- **AIM OF THE EXERCISE**: Repeat the data in full. Every line must match.

- **INPUT DATA**:
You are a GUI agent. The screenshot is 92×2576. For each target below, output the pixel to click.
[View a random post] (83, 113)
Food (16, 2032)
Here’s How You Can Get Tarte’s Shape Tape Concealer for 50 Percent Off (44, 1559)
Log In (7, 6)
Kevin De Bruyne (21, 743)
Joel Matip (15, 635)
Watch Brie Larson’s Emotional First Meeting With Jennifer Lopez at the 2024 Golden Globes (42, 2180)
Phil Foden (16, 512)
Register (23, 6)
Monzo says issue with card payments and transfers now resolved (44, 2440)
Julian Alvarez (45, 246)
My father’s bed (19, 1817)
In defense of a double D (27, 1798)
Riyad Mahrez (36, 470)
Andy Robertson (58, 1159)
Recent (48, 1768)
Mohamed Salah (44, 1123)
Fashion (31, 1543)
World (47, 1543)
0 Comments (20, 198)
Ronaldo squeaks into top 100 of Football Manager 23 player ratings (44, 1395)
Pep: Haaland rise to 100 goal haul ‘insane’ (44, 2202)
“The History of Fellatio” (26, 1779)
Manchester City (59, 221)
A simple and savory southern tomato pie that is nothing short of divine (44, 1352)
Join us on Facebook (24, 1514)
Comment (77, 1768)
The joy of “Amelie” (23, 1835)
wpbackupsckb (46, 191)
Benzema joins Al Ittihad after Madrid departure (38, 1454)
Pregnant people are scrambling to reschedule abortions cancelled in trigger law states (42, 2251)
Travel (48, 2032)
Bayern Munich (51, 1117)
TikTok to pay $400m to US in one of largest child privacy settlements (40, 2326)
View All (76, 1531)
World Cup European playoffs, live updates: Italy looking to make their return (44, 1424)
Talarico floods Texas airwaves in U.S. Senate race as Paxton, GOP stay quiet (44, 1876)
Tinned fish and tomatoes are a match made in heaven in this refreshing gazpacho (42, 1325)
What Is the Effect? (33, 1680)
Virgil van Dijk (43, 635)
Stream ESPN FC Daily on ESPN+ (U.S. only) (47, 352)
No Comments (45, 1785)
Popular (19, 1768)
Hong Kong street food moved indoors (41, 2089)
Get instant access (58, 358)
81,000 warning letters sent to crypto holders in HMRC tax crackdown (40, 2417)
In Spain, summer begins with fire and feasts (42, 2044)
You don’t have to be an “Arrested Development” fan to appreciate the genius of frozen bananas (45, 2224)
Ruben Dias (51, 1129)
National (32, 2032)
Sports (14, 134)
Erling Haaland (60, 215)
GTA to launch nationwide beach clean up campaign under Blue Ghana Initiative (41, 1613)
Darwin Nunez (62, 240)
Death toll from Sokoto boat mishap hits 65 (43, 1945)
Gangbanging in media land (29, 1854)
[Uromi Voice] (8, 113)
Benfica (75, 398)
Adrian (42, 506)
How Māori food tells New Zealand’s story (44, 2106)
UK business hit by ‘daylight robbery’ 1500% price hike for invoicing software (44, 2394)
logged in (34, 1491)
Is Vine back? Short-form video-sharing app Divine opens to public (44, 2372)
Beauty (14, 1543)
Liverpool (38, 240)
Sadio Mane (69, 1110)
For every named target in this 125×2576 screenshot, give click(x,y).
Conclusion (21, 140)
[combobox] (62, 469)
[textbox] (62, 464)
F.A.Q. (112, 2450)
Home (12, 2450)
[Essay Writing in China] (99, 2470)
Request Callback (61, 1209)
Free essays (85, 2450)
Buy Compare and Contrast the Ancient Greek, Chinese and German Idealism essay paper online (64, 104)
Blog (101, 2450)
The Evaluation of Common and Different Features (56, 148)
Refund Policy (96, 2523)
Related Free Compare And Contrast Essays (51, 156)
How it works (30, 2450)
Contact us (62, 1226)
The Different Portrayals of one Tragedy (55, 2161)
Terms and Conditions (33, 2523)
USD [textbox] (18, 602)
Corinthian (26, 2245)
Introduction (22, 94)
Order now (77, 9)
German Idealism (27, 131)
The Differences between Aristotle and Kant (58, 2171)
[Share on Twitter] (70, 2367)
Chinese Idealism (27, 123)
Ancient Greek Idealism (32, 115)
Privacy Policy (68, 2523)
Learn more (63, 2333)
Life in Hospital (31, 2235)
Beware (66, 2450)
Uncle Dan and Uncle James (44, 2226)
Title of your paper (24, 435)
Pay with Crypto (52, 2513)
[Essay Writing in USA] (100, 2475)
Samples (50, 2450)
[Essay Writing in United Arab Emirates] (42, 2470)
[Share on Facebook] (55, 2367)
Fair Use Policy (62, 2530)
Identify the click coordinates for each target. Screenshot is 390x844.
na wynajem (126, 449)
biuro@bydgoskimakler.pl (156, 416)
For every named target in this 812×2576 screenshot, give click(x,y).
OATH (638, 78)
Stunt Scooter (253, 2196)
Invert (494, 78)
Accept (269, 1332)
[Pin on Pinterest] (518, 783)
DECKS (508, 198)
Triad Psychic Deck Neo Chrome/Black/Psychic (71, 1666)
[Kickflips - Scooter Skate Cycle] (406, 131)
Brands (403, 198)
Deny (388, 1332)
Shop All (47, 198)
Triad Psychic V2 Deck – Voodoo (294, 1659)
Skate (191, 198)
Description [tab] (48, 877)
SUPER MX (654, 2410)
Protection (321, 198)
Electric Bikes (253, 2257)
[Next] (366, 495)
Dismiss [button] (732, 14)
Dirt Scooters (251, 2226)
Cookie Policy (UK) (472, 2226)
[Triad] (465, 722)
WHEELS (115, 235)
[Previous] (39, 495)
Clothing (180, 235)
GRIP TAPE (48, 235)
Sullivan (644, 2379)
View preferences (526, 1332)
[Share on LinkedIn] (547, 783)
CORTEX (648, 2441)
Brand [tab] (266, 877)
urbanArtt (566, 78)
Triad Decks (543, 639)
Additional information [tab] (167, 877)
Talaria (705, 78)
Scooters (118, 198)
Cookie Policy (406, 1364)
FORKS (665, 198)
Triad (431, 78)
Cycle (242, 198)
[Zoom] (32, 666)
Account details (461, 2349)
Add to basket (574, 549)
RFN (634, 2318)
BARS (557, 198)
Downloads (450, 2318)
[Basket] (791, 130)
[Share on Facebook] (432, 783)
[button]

- **ANSWER BOX**:
You are a GUI agent. The screenshot is 92×2576. For each target below, output the pixel to click.
[View a random post] (83, 113)
Food (16, 2032)
Here’s How You Can Get Tarte’s Shape Tape Concealer for 50 Percent Off (44, 1559)
Log In (7, 6)
Kevin De Bruyne (21, 743)
Joel Matip (15, 635)
Watch Brie Larson’s Emotional First Meeting With Jennifer Lopez at the 2024 Golden Globes (42, 2180)
Phil Foden (16, 512)
Register (23, 6)
Monzo says issue with card payments and transfers now resolved (44, 2440)
Julian Alvarez (45, 246)
My father’s bed (19, 1817)
In defense of a double D (27, 1798)
Riyad Mahrez (36, 470)
Andy Robertson (58, 1159)
Recent (48, 1768)
Mohamed Salah (44, 1123)
Fashion (31, 1543)
World (47, 1543)
0 Comments (20, 198)
Ronaldo squeaks into top 100 of Football Manager 23 player ratings (44, 1395)
Pep: Haaland rise to 100 goal haul ‘insane’ (44, 2202)
“The History of Fellatio” (26, 1779)
Manchester City (59, 221)
A simple and savory southern tomato pie that is nothing short of divine (44, 1352)
Join us on Facebook (24, 1514)
Comment (77, 1768)
The joy of “Amelie” (23, 1835)
wpbackupsckb (46, 191)
Benzema joins Al Ittihad after Madrid departure (38, 1454)
Pregnant people are scrambling to reschedule abortions cancelled in trigger law states (42, 2251)
Travel (48, 2032)
Bayern Munich (51, 1117)
TikTok to pay $400m to US in one of largest child privacy settlements (40, 2326)
View All (76, 1531)
World Cup European playoffs, live updates: Italy looking to make their return (44, 1424)
Talarico floods Texas airwaves in U.S. Senate race as Paxton, GOP stay quiet (44, 1876)
Tinned fish and tomatoes are a match made in heaven in this refreshing gazpacho (42, 1325)
What Is the Effect? (33, 1680)
Virgil van Dijk (43, 635)
Stream ESPN FC Daily on ESPN+ (U.S. only) (47, 352)
No Comments (45, 1785)
Popular (19, 1768)
Hong Kong street food moved indoors (41, 2089)
Get instant access (58, 358)
81,000 warning letters sent to crypto holders in HMRC tax crackdown (40, 2417)
In Spain, summer begins with fire and feasts (42, 2044)
You don’t have to be an “Arrested Development” fan to appreciate the genius of frozen bananas (45, 2224)
Ruben Dias (51, 1129)
National (32, 2032)
Sports (14, 134)
Erling Haaland (60, 215)
GTA to launch nationwide beach clean up campaign under Blue Ghana Initiative (41, 1613)
Darwin Nunez (62, 240)
Death toll from Sokoto boat mishap hits 65 (43, 1945)
Gangbanging in media land (29, 1854)
[Uromi Voice] (8, 113)
Benfica (75, 398)
Adrian (42, 506)
How Māori food tells New Zealand’s story (44, 2106)
UK business hit by ‘daylight robbery’ 1500% price hike for invoicing software (44, 2394)
logged in (34, 1491)
Is Vine back? Short-form video-sharing app Divine opens to public (44, 2372)
Beauty (14, 1543)
Liverpool (38, 240)
Sadio Mane (69, 1110)
For every named target in this 125×2576 screenshot, give click(x,y).
Conclusion (21, 140)
[combobox] (62, 469)
[textbox] (62, 464)
F.A.Q. (112, 2450)
Home (12, 2450)
[Essay Writing in China] (99, 2470)
Request Callback (61, 1209)
Free essays (85, 2450)
Buy Compare and Contrast the Ancient Greek, Chinese and German Idealism essay paper online (64, 104)
Blog (101, 2450)
The Evaluation of Common and Different Features (56, 148)
Refund Policy (96, 2523)
Related Free Compare And Contrast Essays (51, 156)
How it works (30, 2450)
Contact us (62, 1226)
The Different Portrayals of one Tragedy (55, 2161)
Terms and Conditions (33, 2523)
USD [textbox] (18, 602)
Corinthian (26, 2245)
Introduction (22, 94)
Order now (77, 9)
German Idealism (27, 131)
The Differences between Aristotle and Kant (58, 2171)
[Share on Twitter] (70, 2367)
Chinese Idealism (27, 123)
Ancient Greek Idealism (32, 115)
Privacy Policy (68, 2523)
Learn more (63, 2333)
Life in Hospital (31, 2235)
Beware (66, 2450)
Uncle Dan and Uncle James (44, 2226)
Title of your paper (24, 435)
Pay with Crypto (52, 2513)
[Essay Writing in USA] (100, 2475)
Samples (50, 2450)
[Essay Writing in United Arab Emirates] (42, 2470)
[Share on Facebook] (55, 2367)
Fair Use Policy (62, 2530)
Identify the click coordinates for each target. Screenshot is 390x844.
na wynajem (126, 449)
biuro@bydgoskimakler.pl (156, 416)
For every named target in this 812×2576 screenshot, give click(x,y).
OATH (638, 78)
Stunt Scooter (253, 2196)
Invert (494, 78)
Accept (269, 1332)
[Pin on Pinterest] (518, 783)
DECKS (508, 198)
Triad Psychic Deck Neo Chrome/Black/Psychic (71, 1666)
[Kickflips - Scooter Skate Cycle] (406, 131)
Brands (403, 198)
Deny (388, 1332)
Shop All (47, 198)
Triad Psychic V2 Deck – Voodoo (294, 1659)
Skate (191, 198)
Description [tab] (48, 877)
SUPER MX (654, 2410)
Protection (321, 198)
Electric Bikes (253, 2257)
[Next] (366, 495)
Dismiss [button] (732, 14)
Dirt Scooters (251, 2226)
Cookie Policy (UK) (472, 2226)
[Triad] (465, 722)
WHEELS (115, 235)
[Previous] (39, 495)
Clothing (180, 235)
GRIP TAPE (48, 235)
Sullivan (644, 2379)
View preferences (526, 1332)
[Share on LinkedIn] (547, 783)
CORTEX (648, 2441)
Brand [tab] (266, 877)
urbanArtt (566, 78)
Triad Decks (543, 639)
Additional information [tab] (167, 877)
Talaria (705, 78)
Scooters (118, 198)
Cookie Policy (406, 1364)
FORKS (665, 198)
Triad (431, 78)
Cycle (242, 198)
[Zoom] (32, 666)
Account details (461, 2349)
Add to basket (574, 549)
RFN (634, 2318)
BARS (557, 198)
Downloads (450, 2318)
[Basket] (791, 130)
[Share on Facebook] (432, 783)
[button]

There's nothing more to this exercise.